Acting like children. Is that to be the description of our society? I hope not. As I noted earlier, there are so many historical and technological trends working in our direction. But what about our young people? Does it matter if they can run a computer if they don’t have an understanding of what this country is all about? Do they really have the ability to think for themselves? We are told that jobs in the future will be marvelous—unskilled workers can get jobs in supermarkets and because of electronic scanners won’t have to add or subtract. But that is not the America we want. It is not the America we had; it is not the America we have now.

We have a personal and moral responsibility to ensure that everyone in this country receives a sound education. We can’t simply worry about the school across the street either; we have to worry about the schools across the nation. What makes for a good school? It doesn’t take a panel of experts or millions of dollars to figure it out. George Roche has proven it at the Hillsdale Academy and Hillsdale College. It takes good parental involvement in the early years. It takes a no-nonsense approach to basics. It takes discipline. It takes love. It takes concern for the individual student. It takes personal responsibility—on the part of students, parents, teachers, and administrators.

Thinking for Ourselves

And it takes freedom. The public school monopoly has to be ended, and genuine competition has to be restored. The National Education Association’s numberone priority isn’t quality education. It is its members’ financial and political power. American Federation of Teachers President Al Shanker, who was one of this century’s best labor union presidents, once openly admitted, “I will begin to care about the quality of children’s education in this country when they start paying union dues.” Now, this may shock you, but it really shouldn’t surprise you.

Since 1962, when teachers were first allowed to unionize, the public school system has been a system that benefits and answers to the producers of education, not the consumers. Eighty-eight percent of the schools in America are public schools, and 75 percent of the teachers are union members.

The good news is that in the last few years people have started to make a distinction between teachers and teacher unions. The NEA can no longer get away with saying that its interests are the interests of the nation.

And this brings us back to the story of Monica.

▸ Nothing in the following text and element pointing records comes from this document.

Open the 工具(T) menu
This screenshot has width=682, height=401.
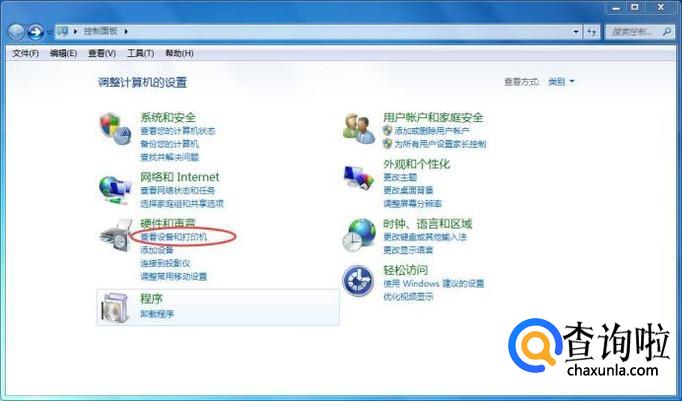click(140, 53)
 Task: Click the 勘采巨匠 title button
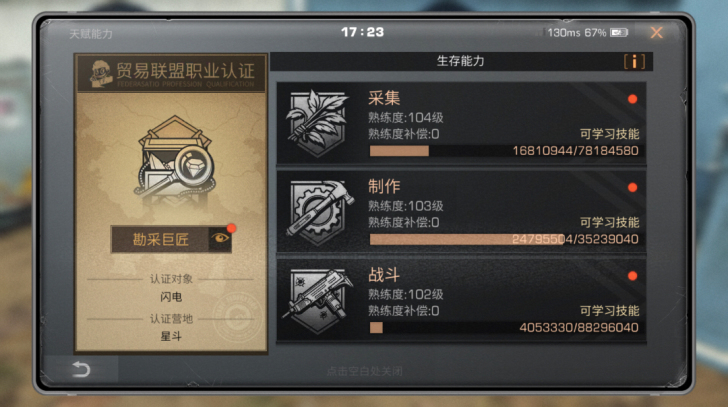click(x=160, y=239)
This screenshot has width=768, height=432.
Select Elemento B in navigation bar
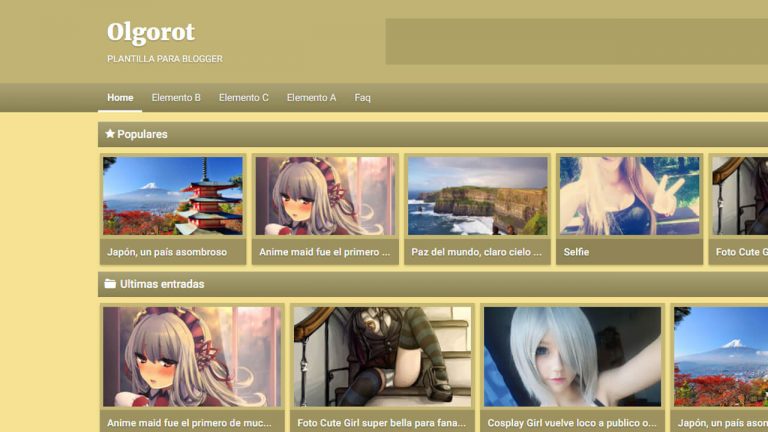tap(176, 98)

She came back to America in 1996. I took her to several charter schools that, although they are still public schools, are free of a lot of bureaucratic regulation. She came back with a much different impression. So there is hope.

One of the greatest gifts we can give to succeeding generations is the ability to think for themselves, and that means challenging the government monopoly of thought in education directly. It will be a struggle. All it takes is a trip to the ruins of the Berlin Wall to remind us that governments never give up power voluntarily. It is up to us to reassert our rights and recover our responsibilities.